On the thick, soft carpet round the table the butler and second footman moved. The light of the wax candles fell lustrous and subdued on the silver and fruit and flowers, on the girls’ white necks, on George’s well-coloured face and glossy shirt-front, gleamed in the jewels on his mother’s long white fingers, showed off the Squire’s erect and still spruce figure; the air was languorously sweet with the perfume of azaleas and narcissus bloom. Bee, with soft eyes, was thinking of young Tharp, who to-day had told her that he loved her, and wondering if father would object. Her mother was thinking of George, stealing timid glances at his moody face. There was no sound save the tinkle of forks and the voices of Norah and the Squire, talking of little things. Outside, through the long opened windows, was the still, wide country; the full moon, tinted apricot and figured like a coin, hung above the cedar-trees, and by her light the whispering stretches of the silent fields lay half enchanted, half asleep, and all beyond that little ring of moonshine, unfathomed and unknown, was darkness—a great darkness wrapping from their eyes the restless world.
THE SINISTER NIGHT
On the day of the big race at Kempton Park, in which the Ambler, starting favourite, was left at the post, George Pendyce had just put his latch-key in the door of the room he had taken near Mrs. Bellew, when a man, stepping quickly from behind, said:
“Mr.

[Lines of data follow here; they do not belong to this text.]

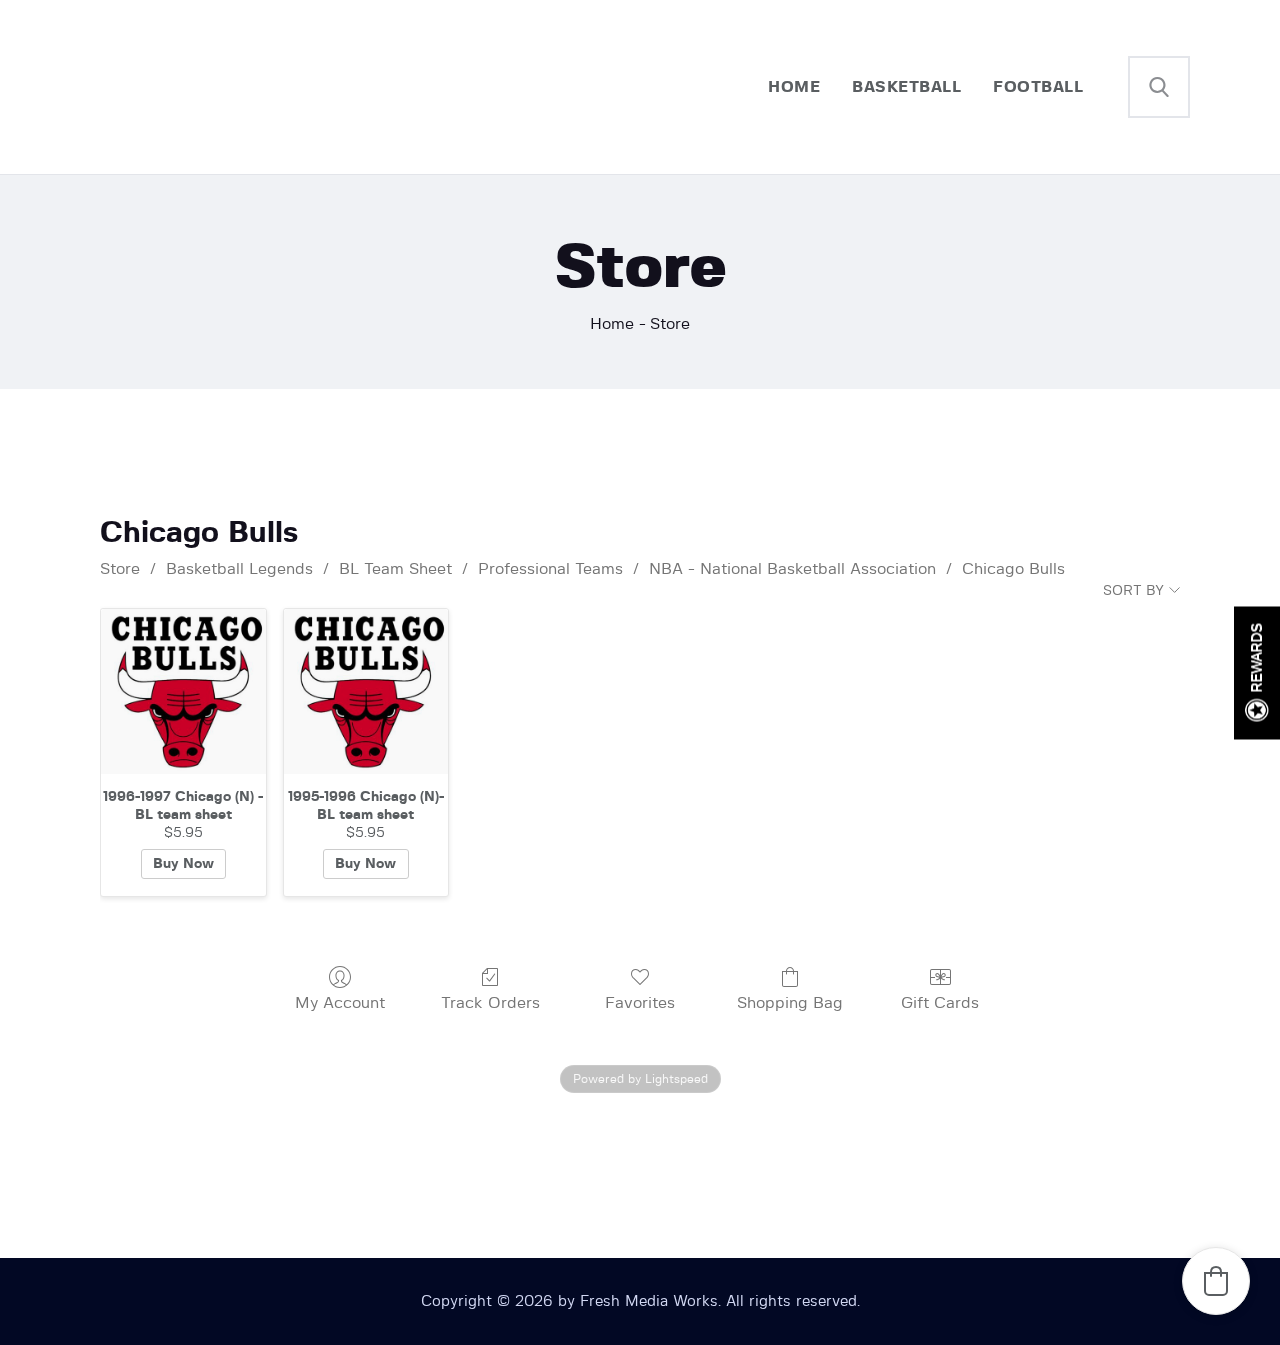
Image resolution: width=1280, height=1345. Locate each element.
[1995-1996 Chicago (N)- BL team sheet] (366, 691)
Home (612, 324)
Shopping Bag (790, 1003)
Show (1257, 672)
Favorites (640, 1003)
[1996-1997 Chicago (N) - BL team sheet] (183, 691)
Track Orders (490, 1003)
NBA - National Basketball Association (792, 569)
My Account (340, 1003)
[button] (1216, 1281)
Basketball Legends (239, 569)
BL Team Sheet (395, 569)
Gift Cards (940, 1003)
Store (120, 569)
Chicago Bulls (1013, 569)
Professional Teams (550, 569)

George Pendyce, I believe.”
“Yes; what do you want?”
The man put into George’s hand a long envelope.
“From Messrs. Frost and Tuckett.”
George opened it, and read from the top of a slip of paper:
“’Admiralty, probate, and divorce. The humble petition of Jaspar Bellew-----’”

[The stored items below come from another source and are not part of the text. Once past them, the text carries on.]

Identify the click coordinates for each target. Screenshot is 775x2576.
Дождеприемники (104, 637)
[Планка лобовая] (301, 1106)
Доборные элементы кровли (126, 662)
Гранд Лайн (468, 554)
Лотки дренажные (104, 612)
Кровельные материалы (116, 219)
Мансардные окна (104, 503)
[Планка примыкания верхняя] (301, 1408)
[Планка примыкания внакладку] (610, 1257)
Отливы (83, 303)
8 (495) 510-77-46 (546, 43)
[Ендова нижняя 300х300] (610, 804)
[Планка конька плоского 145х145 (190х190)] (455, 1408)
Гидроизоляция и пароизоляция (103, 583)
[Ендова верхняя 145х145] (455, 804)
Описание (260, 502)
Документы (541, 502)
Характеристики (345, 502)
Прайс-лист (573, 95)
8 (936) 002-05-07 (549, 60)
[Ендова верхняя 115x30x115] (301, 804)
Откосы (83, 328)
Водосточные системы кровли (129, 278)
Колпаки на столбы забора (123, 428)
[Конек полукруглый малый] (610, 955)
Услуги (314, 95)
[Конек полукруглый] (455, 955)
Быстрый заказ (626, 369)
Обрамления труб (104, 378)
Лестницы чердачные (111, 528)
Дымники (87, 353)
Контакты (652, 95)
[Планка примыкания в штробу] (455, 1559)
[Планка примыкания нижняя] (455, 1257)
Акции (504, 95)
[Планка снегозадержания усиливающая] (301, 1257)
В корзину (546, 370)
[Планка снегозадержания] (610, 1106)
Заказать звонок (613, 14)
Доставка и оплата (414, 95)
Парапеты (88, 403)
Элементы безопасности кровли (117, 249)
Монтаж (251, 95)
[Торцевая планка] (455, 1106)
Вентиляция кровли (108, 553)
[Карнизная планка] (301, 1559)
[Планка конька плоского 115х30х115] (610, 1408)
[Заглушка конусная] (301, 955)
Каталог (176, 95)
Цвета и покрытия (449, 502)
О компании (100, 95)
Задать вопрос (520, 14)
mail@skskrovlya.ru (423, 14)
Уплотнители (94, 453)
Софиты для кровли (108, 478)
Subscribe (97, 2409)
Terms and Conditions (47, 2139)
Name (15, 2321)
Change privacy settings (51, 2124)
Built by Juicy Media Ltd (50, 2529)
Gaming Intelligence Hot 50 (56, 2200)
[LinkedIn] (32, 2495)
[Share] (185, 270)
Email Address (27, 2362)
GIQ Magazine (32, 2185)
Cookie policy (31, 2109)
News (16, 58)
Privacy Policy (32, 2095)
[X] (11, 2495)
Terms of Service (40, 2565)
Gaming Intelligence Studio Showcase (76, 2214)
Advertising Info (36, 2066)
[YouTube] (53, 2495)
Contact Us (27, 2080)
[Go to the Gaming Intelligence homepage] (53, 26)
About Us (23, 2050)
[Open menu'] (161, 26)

He lifted his eyes, and his look, uncannily impassive, unresenting, unangered, dogged, caused the messenger to drop his gaze as though he had hit a man who was down.
He shut the door, and read the document through. It contained some precise details, and ended in a claim for damages, and George smiled.
Had he received this document three months ago, he would not have taken it thus. Three months ago he would have felt with rage that he was caught. His thoughts would have run thus ’I have got her into a mess; I have got myself into a mess. I never thought this would happen. This is the devil! I must see someone—I must stop it. There must be a way out.’ Having but little imagination, his thoughts would have beaten their wings against this cage, and at once he would have tried to act. But this was not three months ago, and now——
He lit a cigarette and sat down on the sofa, and the chief feeling in his heart was a strange hope, a sort of funereal gladness. He would have to go and see her at once, that very night; an excuse—no need to wait in here—to wait—wait on the chance of her coming.